今季のポール・スミスが着想源としたのは、非ハリウッド系のいわゆるアートハウス映画、その眩いばかりの映像表現である。クラシカルなウェアを基調としつつも、ヴィヴィッドな色彩が華やかな表情を織りなしてゆく。
コレクションは、映画のスタイルの変遷を反映して3つの色調を軸にまとめられている。1930年代から60年代にかけてのセピアやモノクロームの映画、カラー映画、そして1960年代から70年ごろにかけて興ったニューシネマ──これらを映しだすかのようにして、グレーやブラウンなどの落ち着いたカラーから、存在感のあるグリーンやレッド、そして鮮烈なグラフィックやパターンまで、豊かなカラーのグラデーションが繰り広げられる。
ヴィヴィッドな色彩によるジグザグのパターンは、デイヴィッド・リンチやウォン・カーウァイといったアヴァンギャルドな映画監督にオマージュを捧げたもの。

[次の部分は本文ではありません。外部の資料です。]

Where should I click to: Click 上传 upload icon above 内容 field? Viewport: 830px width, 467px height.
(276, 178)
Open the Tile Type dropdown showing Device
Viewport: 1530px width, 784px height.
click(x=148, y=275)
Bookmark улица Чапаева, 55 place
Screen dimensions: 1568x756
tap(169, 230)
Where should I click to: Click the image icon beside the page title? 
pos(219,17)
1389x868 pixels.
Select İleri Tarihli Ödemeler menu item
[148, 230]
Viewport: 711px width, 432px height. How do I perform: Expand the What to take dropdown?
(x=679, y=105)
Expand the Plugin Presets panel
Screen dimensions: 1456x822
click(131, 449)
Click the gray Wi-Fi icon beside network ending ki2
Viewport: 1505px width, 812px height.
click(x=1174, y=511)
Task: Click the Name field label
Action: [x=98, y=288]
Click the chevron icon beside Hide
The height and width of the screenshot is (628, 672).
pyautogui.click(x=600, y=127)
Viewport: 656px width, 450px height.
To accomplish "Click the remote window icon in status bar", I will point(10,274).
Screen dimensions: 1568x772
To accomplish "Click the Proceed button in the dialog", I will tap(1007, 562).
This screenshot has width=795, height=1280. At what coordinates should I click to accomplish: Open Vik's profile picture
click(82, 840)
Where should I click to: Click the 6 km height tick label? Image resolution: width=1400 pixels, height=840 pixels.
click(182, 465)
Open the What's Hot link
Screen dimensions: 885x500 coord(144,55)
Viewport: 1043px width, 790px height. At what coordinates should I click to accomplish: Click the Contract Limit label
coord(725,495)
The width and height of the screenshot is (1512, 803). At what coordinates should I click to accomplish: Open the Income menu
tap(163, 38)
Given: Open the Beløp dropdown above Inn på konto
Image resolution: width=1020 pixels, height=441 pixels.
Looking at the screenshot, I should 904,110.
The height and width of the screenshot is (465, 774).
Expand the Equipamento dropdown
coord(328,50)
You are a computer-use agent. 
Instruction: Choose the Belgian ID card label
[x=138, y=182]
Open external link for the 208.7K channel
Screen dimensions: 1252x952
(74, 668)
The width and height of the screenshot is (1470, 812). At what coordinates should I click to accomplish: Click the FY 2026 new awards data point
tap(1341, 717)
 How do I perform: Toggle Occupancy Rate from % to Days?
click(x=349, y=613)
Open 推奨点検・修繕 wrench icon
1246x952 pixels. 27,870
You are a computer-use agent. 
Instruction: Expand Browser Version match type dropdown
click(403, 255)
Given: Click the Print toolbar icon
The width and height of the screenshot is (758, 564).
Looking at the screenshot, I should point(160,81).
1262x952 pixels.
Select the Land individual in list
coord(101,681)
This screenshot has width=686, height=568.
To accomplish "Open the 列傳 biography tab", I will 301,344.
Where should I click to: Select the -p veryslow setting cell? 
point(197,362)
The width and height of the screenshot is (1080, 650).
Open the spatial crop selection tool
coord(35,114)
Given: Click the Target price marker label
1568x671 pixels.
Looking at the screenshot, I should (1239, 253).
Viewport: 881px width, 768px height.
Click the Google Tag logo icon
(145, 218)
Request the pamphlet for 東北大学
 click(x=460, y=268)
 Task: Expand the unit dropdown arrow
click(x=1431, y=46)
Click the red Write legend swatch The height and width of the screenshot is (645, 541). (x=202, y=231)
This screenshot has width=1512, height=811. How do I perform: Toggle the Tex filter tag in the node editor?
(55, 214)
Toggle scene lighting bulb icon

オープンカラーシャツ、クルーネックやタートルネックのニット、あるいはシューズなど、いずれもベーシックなフォルムを基調に、サイケデリックで存在感のある色彩をのせた。
眩暈を引き起こすかのようなサイケデリックな色彩は、ブランドを象徴する花柄も染め上げる。シャツはもちろん、コーデュロイのブルゾンやカーゴパンツなどを、ブラックを基調にグリーンやオレンジといった鮮やかなフローラル柄で彩っている。
鮮やかな色彩やパターンに対して、チェック柄はむしろトラッドなムードを添える。端正なチェスターコートやテーラードジャケット、カジュアルなステンカラーコートやダッフルコート、カーゴパンツなど、異なるテイストや素材にわたって展開されつつ、それらを縦糸のようにしてまとめている。